Но я уже выскочил из трактира. Мной владел страх, погнавший меня чуть не бегом назад, на кафедру.
«Я обязан выполнять его приказания…»
Пока я торопливо шагал обратно, мне вспомнилось, каким не предвещавшим ничего хорошего блеском загорелись глаза лаборанта, когда я уходил.
Здание кафедры, когда я подошел к нему, было погружено в полную темноту. Я поспешно открыл боковую дверь и вошел в лабораторию. Не успев переступить порог, я сразу почувствовал, что чего-то не хватает: не слышно успокоительного гудения инкубатора. Сердце у меня упало; я включил свет над своим столом и открыл инкубатор. Теперь уже сомнений быть не могло. Смит вылил мои культуры: в штативе стояли пустые пробирки, и целый месяц напряженнейшей работы пропал зря.

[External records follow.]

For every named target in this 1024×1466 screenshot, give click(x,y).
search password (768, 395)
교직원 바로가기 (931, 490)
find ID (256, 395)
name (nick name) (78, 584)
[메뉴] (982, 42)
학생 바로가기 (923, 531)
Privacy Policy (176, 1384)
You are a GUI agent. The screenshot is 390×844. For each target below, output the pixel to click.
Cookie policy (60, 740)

Ломекс и Спенс, естественно, знали о моей деятельности, но Смит, хотя я время от времени и подмечал, как он посматривает на меня, покусывая кончики косматых усов, не мог догадаться, чем я занят. С тех пор как профессор Ашер уехал, он проводил большую часть дня в баре при «Университетском гербе».

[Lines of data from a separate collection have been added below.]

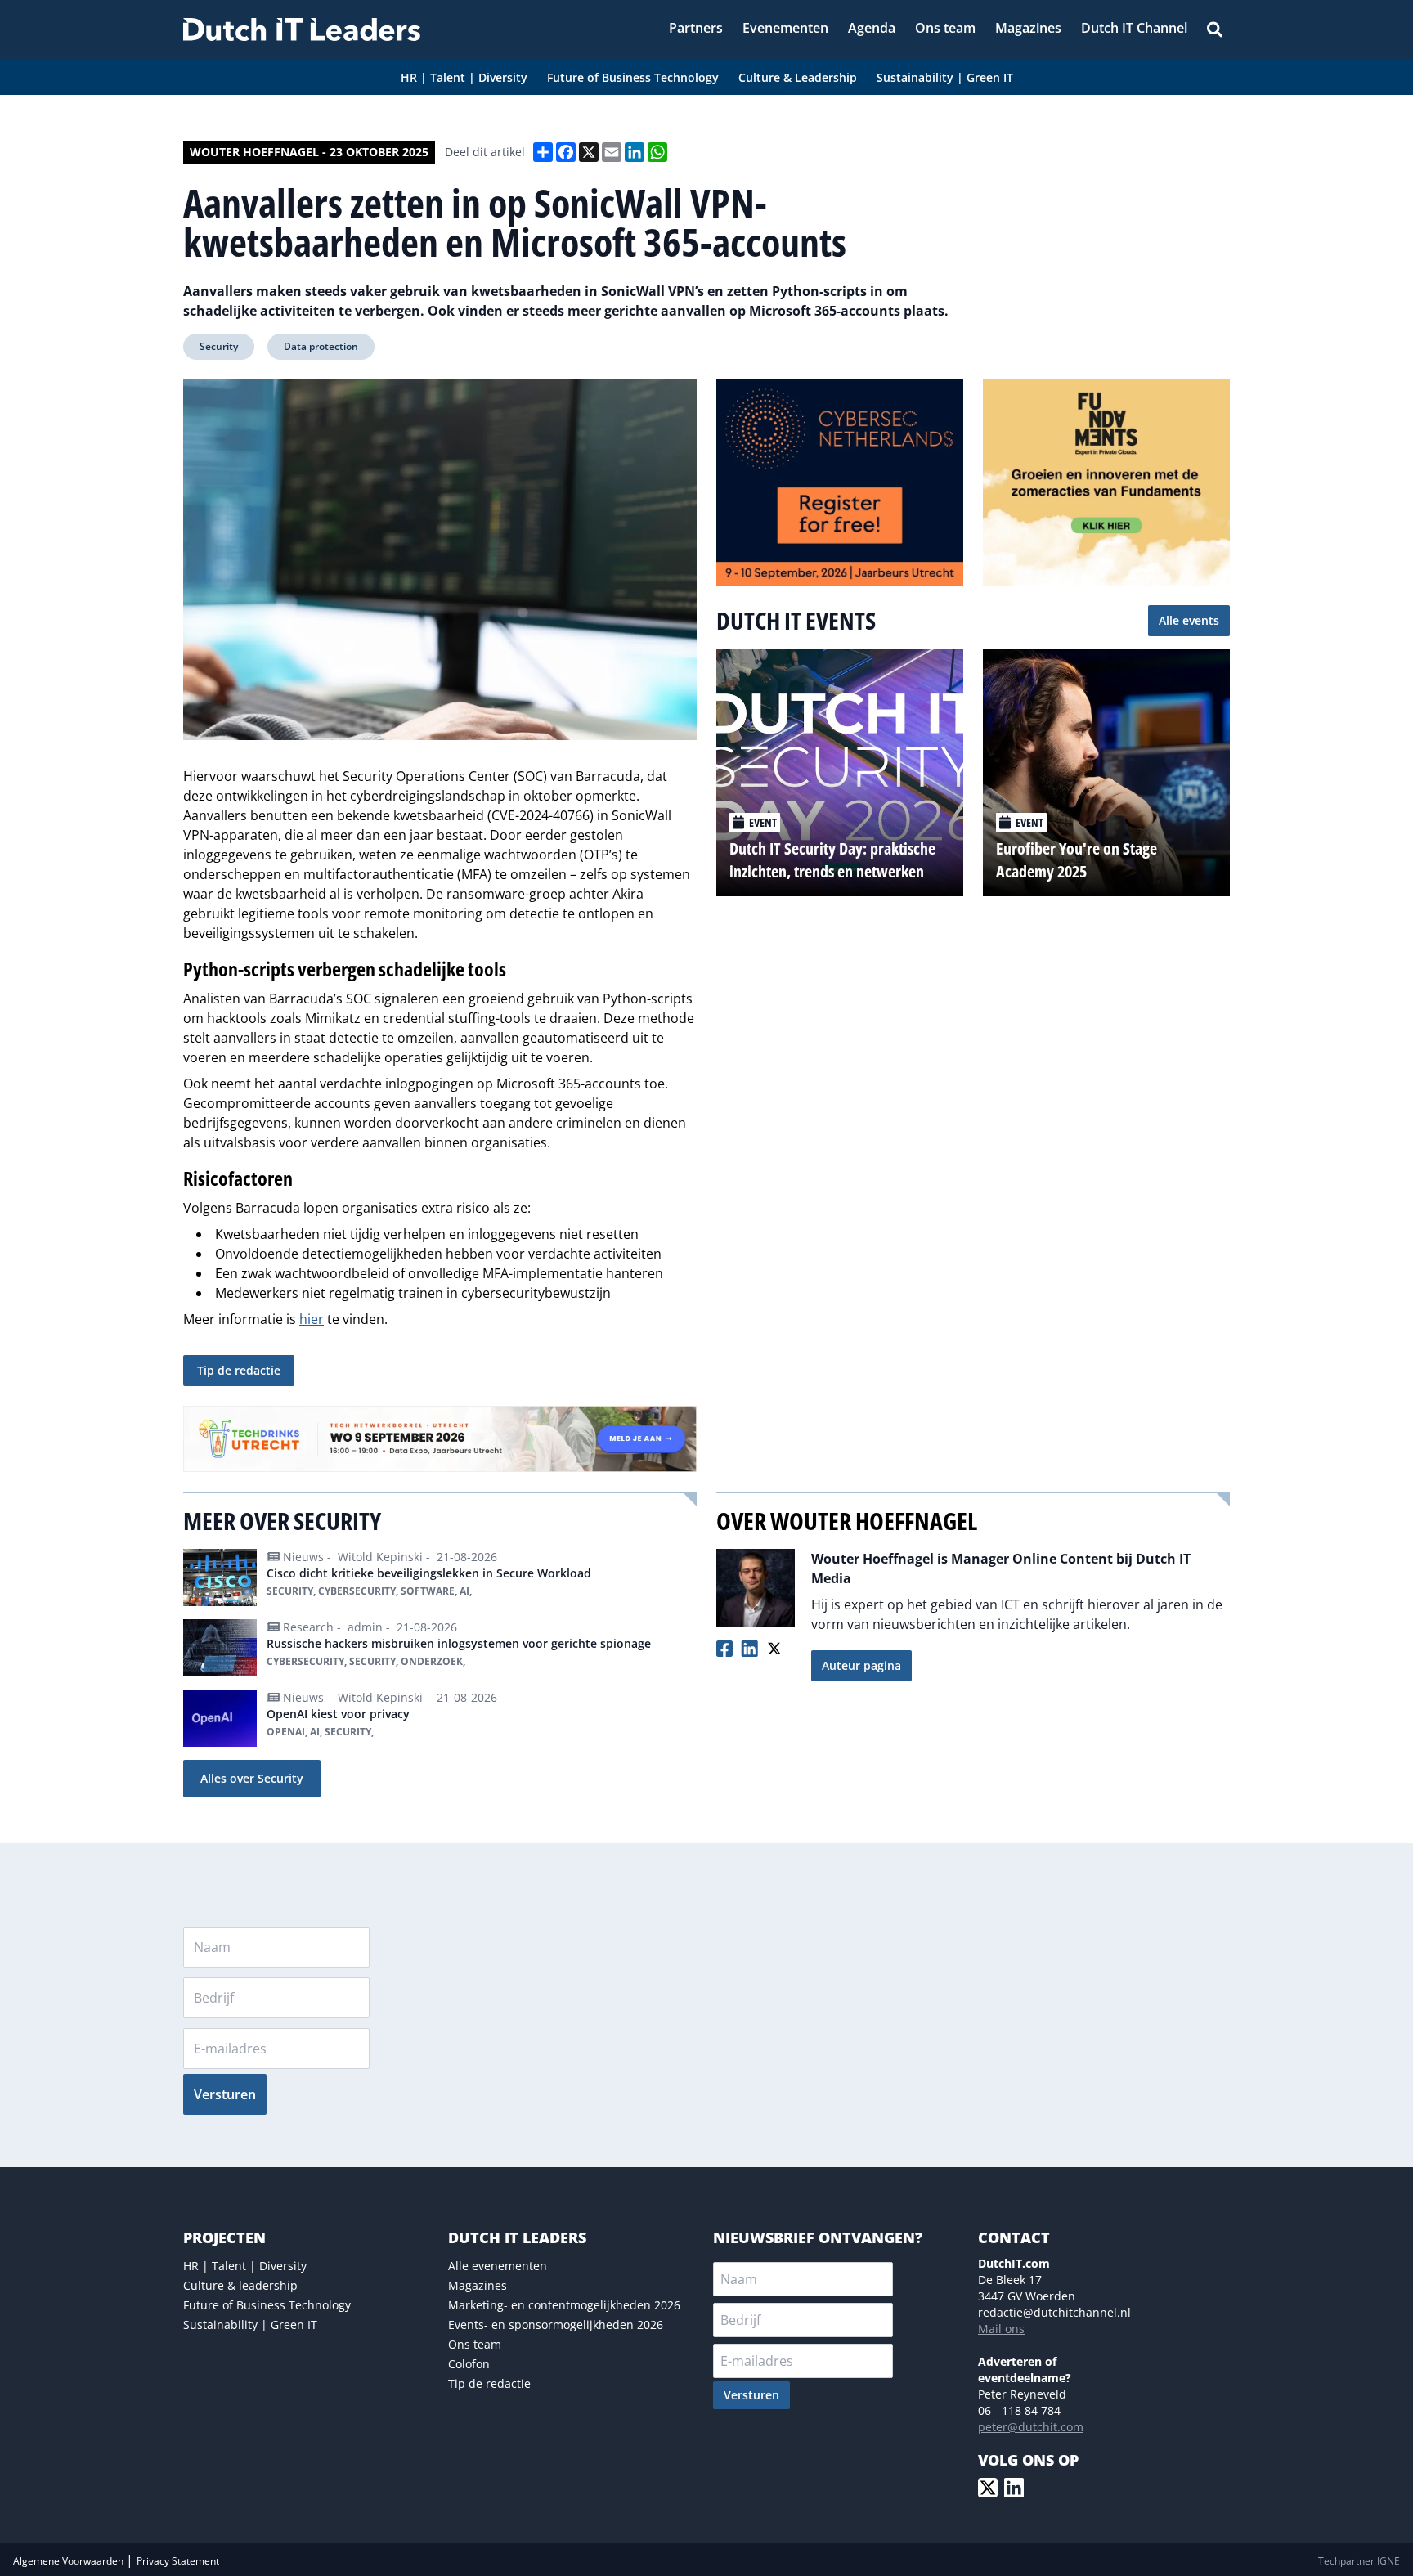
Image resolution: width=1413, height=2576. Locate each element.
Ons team (474, 2344)
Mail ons (1001, 2328)
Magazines (477, 2285)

Дело, за которое я взялся, было нелегким. Не думайте, что работа исследователя проходит в дивном поэтическом экстазе, — прежде чем увидишь просвет, надо пройти немало лабиринтов и, подобно Сизифу, без конца катить в гору камень.

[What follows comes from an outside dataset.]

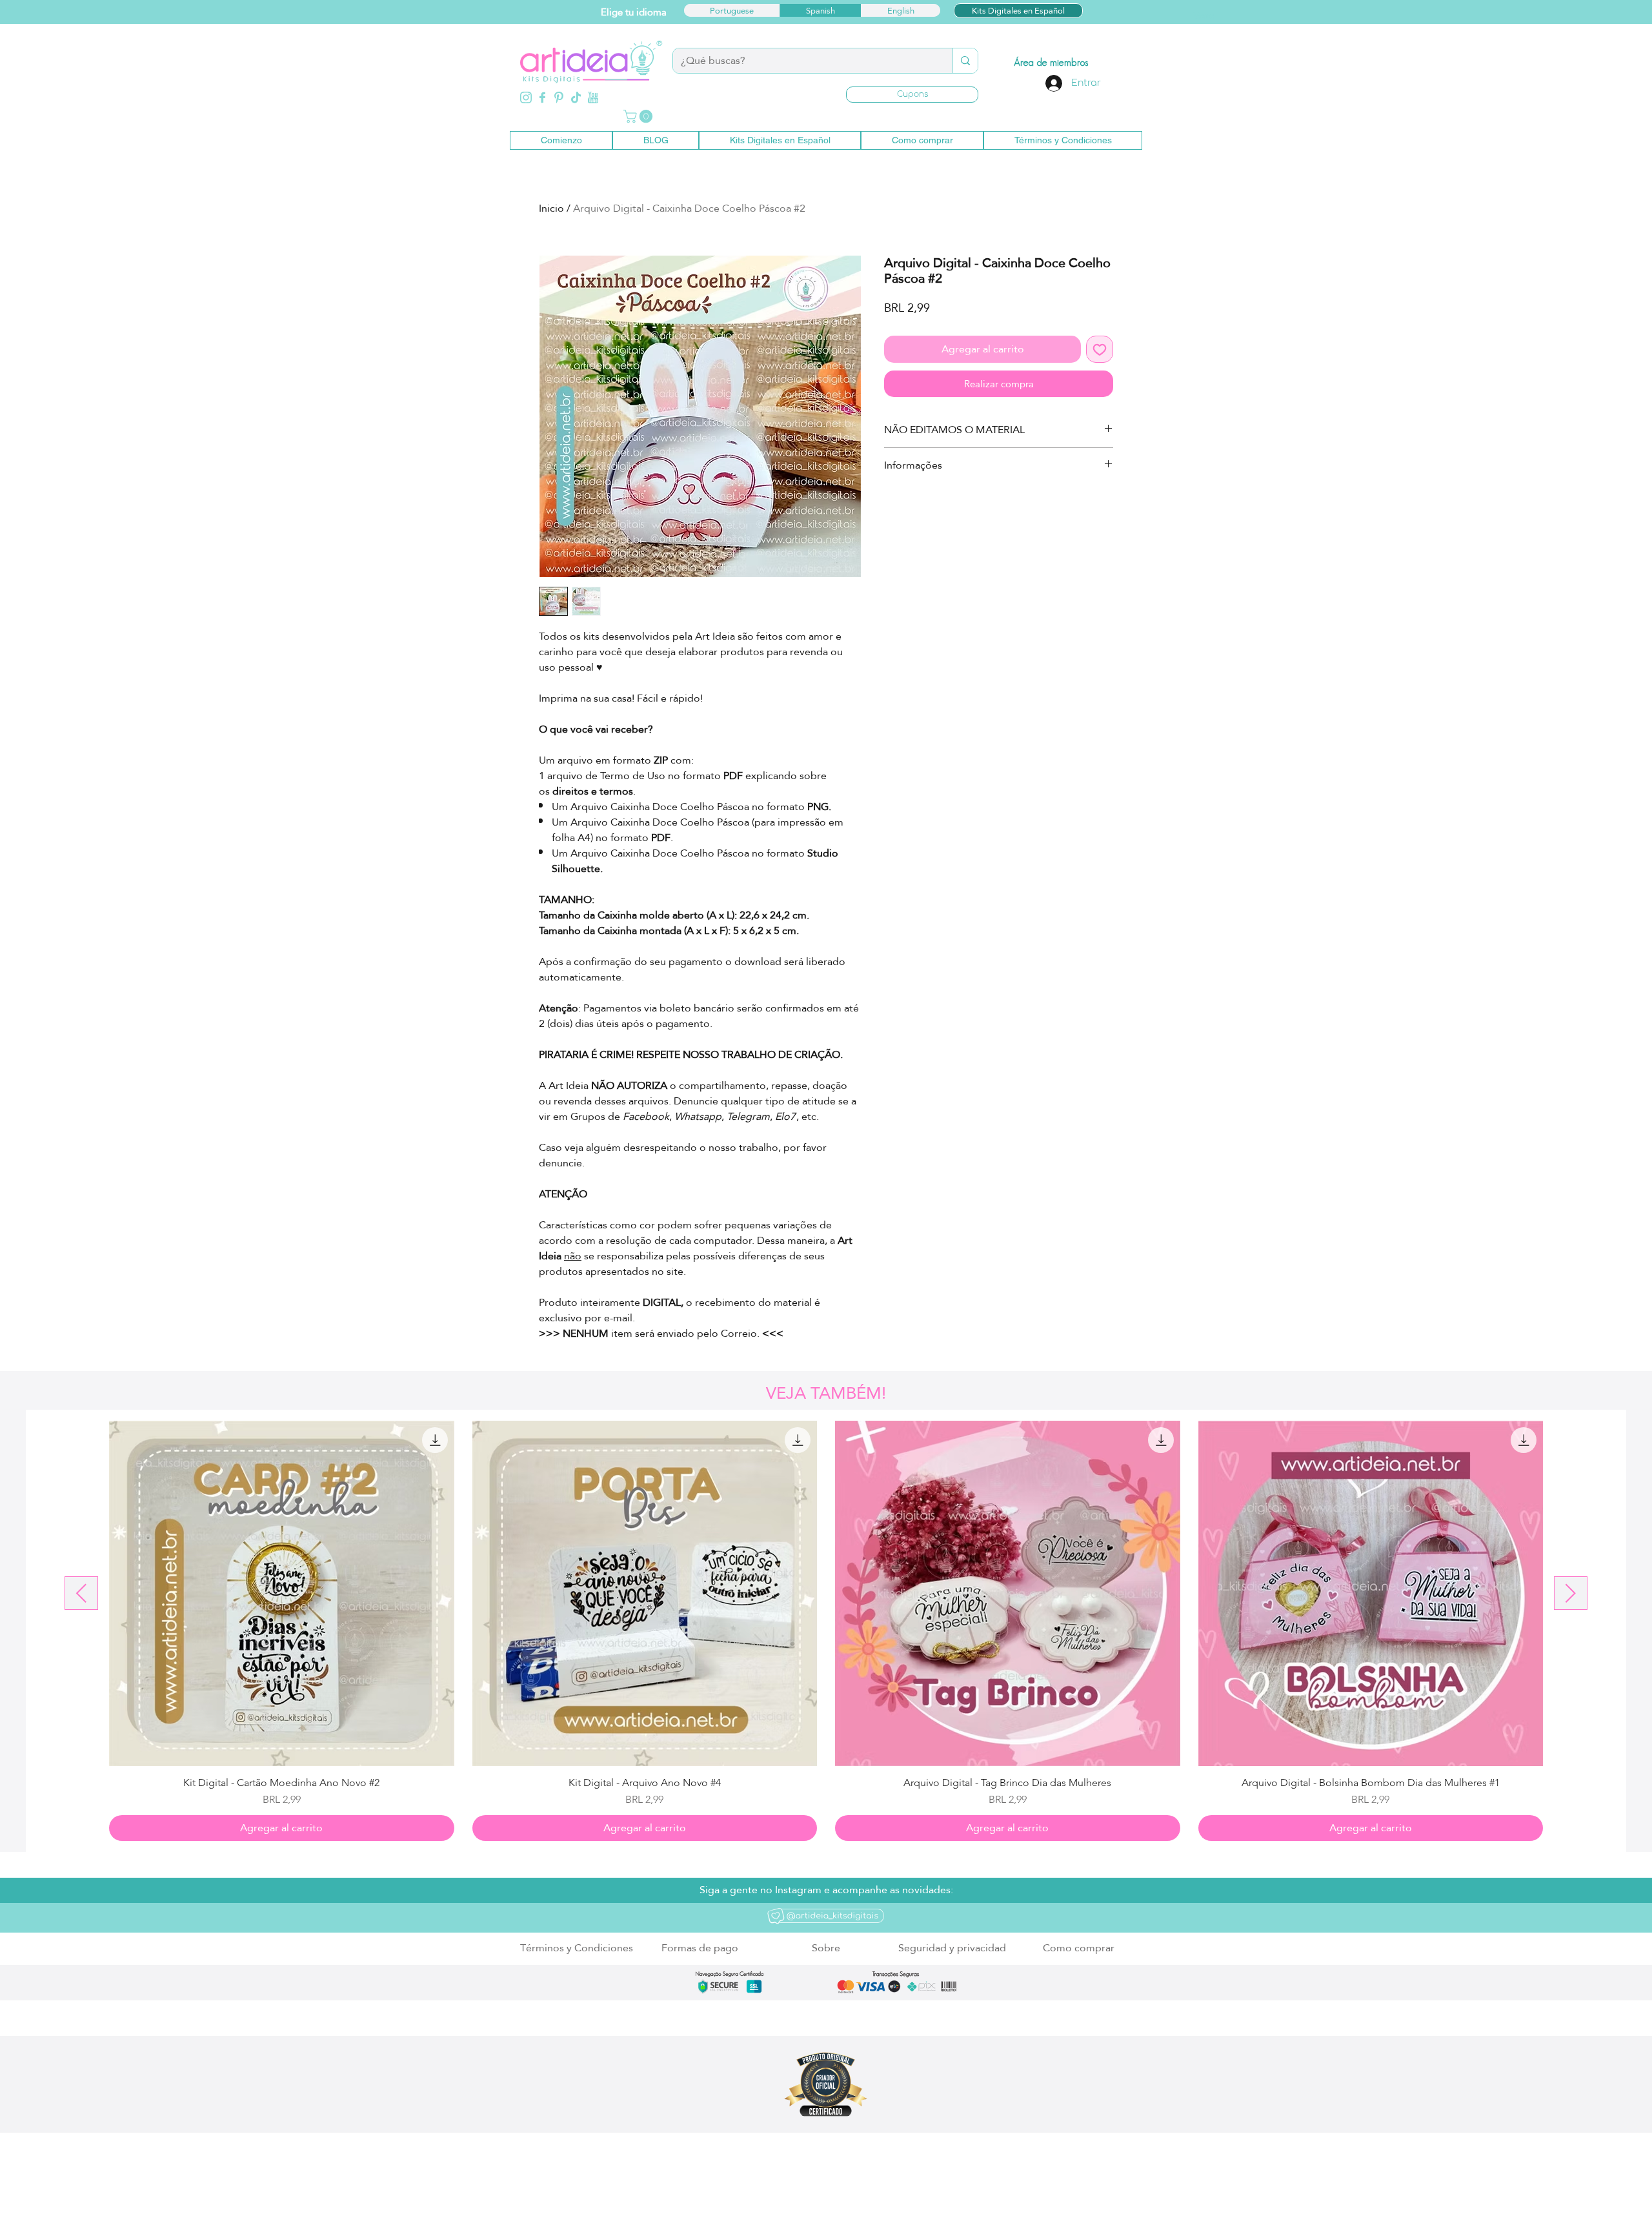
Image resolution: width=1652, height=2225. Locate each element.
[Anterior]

Однако, перепробовав множество растворов и признав все их негодными для моей цели, я, наконец, вырастил на пептоновском бульоне такую культуру из дримовских проб, которая, по моим расчетам, содержала возбудитель эпидемической болезни. Я глядел на нежные желтоватые волокна, которые, сплетаясь в шафрановые нити, росли и набухали в светлом, как топаз, растворе, словно распускающийся крокус, а мне казались неизмеримо прекраснее самого редкого цветка, — и сердце мое колотилось от волнения. Это была неведомая мне культура, обещавшая нечто новое и необычное и подкреплявшая шаткое здание моих надежд.
По мере того как в моем распоряжении оставалось все меньше времени, я удваивал усилия, стремясь путем отбора вывести чистую и стойкую породу драгоценной бациллы. У меня был ключ от боковой двери, через которую я мог попасть в здание, когда все уйдут. Поужинав в пансионе барышень Дири, я возвращался в лабораторию и, связанный с внешним миром лишь тоненькой ниточкой сознания, погружался, словно пловец, сделавший затяжной прыжок в прохладную, озаренную зеленоватым светом лампы тишину, пока гулкий бой часов не прокатывался по пустынной территории университета, возвещая полночь. Это было самое продуктивное время суток.
Я был уверен, что сумею в основном завершить свою работу к субботе, которая приходилась на 1 февраля, и в тот же вечер уничтожу все следы проведенных мной опытов. Все было рассчитано до мелочей, как в тщательно подогнанной мозаике: профессор Ашер сообщал в своем письме, что вернется в понедельник, 3-го, — к его прибытию я уже буду сидеть за своим столом и делать его работу.
Наступила последняя неделя, и в среду вечером, вскоре после девяти часов, я наконец решил, что культура созрела для исследования; я подцепил ее платиновым крючочком и нанес на предметное стекло. Настал решающий момент. Затаив дыхание, я вставил стекло под линзу микроскопа и невольно вскрикнул, когда на ярко освещенном фоне вдруг появились темные червячки.
Все поле было усеяно крошечными, похожими на запятые бациллами — я никогда еще не видел таких.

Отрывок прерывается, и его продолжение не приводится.